• **Work instruction**
Your task is to restate exactly the lines from the one holding "More in your Size (266, 1425)" to the end of the entries below, inclusive.

(Dataset records)

▽

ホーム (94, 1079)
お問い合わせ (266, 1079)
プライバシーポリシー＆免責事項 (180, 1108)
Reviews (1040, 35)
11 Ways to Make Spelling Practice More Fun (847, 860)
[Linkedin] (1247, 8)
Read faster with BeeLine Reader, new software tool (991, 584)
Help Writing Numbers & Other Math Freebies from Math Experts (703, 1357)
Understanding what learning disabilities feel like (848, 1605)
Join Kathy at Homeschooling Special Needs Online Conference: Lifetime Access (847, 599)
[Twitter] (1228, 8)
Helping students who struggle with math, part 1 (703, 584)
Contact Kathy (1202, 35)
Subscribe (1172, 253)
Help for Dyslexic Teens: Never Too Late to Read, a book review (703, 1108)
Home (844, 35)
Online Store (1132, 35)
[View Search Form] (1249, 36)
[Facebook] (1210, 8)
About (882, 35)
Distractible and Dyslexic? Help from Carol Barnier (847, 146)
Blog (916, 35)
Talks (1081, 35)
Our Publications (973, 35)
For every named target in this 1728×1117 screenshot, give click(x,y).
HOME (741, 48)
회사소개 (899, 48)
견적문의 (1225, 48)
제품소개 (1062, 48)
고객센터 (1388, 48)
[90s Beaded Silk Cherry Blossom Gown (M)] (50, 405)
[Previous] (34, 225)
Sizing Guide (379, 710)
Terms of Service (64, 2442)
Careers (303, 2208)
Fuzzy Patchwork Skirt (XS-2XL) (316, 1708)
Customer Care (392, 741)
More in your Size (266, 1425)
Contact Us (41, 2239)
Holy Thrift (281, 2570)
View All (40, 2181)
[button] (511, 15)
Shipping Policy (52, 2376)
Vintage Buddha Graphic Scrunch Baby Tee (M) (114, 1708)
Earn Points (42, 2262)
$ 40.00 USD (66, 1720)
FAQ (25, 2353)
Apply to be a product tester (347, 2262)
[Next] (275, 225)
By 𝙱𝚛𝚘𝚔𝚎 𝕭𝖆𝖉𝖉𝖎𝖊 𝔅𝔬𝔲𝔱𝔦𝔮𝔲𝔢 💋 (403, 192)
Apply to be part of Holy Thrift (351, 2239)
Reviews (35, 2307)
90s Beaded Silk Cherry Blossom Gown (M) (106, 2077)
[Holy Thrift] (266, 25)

△

• **Result**
More in your Size (266, 1425)
Contact Us (41, 2239)
Holy Thrift (281, 2570)
View All (40, 2181)
[button] (511, 15)
Shipping Policy (52, 2376)
Vintage Buddha Graphic Scrunch Baby Tee (M) (114, 1708)
Earn Points (42, 2262)
$ 40.00 USD (66, 1720)
FAQ (25, 2353)
Apply to be a product tester (347, 2262)
[Next] (275, 225)
By 𝙱𝚛𝚘𝚔𝚎 𝕭𝖆𝖉𝖉𝖎𝖊 𝔅𝔬𝔲𝔱𝔦𝔮𝔲𝔢 💋 (403, 192)
Apply to be part of Holy Thrift (351, 2239)
Reviews (35, 2307)
90s Beaded Silk Cherry Blossom Gown (M) (106, 2077)
[Holy Thrift] (266, 25)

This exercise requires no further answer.